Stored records
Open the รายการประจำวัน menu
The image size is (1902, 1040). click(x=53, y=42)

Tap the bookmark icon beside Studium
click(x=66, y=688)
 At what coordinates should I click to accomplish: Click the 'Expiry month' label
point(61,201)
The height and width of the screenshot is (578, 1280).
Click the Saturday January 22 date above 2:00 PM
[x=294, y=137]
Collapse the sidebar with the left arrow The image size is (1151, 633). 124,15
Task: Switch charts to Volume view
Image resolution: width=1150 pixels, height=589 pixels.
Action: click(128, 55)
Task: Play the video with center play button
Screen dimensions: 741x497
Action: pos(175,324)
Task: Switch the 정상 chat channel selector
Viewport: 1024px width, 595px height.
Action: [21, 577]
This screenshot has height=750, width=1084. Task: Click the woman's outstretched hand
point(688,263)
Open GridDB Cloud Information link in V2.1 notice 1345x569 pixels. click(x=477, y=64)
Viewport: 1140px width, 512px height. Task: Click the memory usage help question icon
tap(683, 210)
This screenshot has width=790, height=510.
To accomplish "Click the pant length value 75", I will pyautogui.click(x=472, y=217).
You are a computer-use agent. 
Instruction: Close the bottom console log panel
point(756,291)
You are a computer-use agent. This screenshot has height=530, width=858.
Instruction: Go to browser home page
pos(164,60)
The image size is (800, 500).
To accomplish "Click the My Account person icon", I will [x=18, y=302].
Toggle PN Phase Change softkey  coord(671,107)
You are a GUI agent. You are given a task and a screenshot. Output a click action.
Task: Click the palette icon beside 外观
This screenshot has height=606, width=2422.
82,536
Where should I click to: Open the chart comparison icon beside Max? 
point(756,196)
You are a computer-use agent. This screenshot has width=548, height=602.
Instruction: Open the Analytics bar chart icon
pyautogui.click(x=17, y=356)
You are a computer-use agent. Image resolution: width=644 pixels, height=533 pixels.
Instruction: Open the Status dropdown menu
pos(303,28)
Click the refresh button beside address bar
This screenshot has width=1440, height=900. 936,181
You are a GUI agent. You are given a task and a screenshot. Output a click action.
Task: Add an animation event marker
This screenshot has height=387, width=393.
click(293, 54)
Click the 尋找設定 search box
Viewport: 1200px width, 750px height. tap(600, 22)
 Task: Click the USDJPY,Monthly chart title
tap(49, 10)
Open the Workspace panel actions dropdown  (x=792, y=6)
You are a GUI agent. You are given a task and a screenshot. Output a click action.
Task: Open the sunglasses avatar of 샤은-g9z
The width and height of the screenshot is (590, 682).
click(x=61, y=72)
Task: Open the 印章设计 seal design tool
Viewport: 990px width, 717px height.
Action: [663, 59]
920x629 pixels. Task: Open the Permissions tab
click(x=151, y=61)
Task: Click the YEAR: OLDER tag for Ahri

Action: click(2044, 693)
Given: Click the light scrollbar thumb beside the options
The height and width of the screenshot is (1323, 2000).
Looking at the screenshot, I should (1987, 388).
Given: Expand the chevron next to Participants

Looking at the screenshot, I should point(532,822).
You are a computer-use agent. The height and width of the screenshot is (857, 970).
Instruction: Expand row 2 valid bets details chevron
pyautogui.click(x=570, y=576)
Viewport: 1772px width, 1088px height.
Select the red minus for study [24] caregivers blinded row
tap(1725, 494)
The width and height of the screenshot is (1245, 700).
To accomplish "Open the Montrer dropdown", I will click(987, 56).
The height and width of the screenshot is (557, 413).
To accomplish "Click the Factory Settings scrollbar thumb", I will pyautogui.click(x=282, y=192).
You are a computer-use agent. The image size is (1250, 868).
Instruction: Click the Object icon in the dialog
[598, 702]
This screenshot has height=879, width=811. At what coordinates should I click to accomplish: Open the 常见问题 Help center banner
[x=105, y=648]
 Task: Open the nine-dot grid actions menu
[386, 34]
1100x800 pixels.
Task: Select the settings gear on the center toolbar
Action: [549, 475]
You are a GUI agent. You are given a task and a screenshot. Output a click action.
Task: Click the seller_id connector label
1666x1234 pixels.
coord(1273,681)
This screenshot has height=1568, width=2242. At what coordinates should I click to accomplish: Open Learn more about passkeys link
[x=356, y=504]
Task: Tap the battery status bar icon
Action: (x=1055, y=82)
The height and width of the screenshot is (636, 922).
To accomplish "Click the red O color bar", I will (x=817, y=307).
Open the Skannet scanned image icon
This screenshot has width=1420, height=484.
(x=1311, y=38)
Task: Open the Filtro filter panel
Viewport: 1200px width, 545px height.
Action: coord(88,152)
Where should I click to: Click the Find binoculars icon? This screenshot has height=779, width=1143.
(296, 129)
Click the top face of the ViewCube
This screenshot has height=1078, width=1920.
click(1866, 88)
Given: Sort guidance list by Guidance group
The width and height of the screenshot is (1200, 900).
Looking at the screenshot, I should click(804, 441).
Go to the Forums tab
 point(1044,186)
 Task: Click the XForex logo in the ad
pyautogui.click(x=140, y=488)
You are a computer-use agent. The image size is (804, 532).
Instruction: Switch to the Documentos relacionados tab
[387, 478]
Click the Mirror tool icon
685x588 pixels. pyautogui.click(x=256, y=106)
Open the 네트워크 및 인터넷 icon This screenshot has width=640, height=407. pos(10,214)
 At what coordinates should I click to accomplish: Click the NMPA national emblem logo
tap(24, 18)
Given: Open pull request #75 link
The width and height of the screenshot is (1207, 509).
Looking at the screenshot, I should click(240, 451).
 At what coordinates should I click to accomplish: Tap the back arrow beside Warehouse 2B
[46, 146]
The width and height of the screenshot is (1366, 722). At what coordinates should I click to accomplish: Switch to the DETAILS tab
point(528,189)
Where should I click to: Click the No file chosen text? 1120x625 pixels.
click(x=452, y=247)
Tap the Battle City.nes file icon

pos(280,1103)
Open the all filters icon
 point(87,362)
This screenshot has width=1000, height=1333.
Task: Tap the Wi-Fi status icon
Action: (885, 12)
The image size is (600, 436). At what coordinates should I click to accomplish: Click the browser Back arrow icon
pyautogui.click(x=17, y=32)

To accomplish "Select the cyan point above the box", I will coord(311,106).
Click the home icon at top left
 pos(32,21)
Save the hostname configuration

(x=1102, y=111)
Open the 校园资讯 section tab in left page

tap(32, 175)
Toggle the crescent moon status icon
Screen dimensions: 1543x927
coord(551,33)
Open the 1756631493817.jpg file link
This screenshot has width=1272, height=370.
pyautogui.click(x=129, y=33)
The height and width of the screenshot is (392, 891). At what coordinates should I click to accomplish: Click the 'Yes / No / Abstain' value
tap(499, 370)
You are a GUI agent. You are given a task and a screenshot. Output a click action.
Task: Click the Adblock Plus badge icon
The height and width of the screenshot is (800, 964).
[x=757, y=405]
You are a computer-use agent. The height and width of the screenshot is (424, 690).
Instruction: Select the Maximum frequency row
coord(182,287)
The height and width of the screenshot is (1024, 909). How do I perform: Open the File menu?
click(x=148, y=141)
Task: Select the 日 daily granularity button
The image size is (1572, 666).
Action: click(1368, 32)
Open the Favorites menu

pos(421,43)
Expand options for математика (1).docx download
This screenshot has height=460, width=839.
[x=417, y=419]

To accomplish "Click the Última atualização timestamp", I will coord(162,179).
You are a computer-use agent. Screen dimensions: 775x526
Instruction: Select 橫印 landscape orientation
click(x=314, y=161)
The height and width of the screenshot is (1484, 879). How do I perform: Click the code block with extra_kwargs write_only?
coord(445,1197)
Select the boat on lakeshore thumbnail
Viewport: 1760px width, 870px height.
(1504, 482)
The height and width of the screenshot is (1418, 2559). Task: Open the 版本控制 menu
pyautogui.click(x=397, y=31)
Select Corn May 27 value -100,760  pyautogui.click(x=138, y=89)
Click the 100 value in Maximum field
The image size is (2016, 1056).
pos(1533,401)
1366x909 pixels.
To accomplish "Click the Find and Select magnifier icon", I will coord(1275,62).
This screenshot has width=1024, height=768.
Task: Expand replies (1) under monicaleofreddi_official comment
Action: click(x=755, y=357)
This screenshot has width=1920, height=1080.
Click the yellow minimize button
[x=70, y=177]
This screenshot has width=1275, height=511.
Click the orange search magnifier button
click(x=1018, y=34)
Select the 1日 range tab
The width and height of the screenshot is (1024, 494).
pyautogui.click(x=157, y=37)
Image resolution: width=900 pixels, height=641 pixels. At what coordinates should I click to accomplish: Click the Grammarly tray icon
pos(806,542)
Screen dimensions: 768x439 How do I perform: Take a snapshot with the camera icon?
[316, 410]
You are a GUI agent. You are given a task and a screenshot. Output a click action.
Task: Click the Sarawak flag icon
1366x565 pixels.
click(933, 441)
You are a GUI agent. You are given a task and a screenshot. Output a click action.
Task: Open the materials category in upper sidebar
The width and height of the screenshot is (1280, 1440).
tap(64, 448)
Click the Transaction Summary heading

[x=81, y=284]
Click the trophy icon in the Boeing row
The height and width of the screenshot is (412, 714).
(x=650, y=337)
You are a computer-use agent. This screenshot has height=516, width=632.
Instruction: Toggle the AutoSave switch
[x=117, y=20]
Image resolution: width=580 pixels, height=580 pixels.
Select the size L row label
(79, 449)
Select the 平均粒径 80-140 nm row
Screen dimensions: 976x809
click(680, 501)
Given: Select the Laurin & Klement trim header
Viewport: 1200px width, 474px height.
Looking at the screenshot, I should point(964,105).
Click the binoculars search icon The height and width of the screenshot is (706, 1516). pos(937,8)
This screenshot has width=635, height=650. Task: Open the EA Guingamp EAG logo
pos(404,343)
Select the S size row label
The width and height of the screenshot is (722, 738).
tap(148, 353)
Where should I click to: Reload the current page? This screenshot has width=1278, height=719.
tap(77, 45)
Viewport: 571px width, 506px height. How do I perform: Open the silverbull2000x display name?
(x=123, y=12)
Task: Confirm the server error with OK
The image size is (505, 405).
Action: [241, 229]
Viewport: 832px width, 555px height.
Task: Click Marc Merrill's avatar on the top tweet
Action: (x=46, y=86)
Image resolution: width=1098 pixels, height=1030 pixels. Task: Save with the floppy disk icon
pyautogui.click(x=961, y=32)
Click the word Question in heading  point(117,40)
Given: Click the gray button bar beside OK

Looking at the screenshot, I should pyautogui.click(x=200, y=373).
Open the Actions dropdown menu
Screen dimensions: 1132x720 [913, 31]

- _Task objective_: Return the span of lines in the data above that opens at the line with "Task: Click the XForex logo in the ad" and closes at the line with "Open the 네트워크", exactly, ends included, nothing else.

- _Written answer_:
 Task: Click the XForex logo in the ad
pyautogui.click(x=140, y=488)
You are a computer-use agent. The image size is (804, 532).
Instruction: Switch to the Documentos relacionados tab
[387, 478]
Click the Mirror tool icon
685x588 pixels. pyautogui.click(x=256, y=106)
Open the 네트워크 및 인터넷 icon This screenshot has width=640, height=407. pos(10,214)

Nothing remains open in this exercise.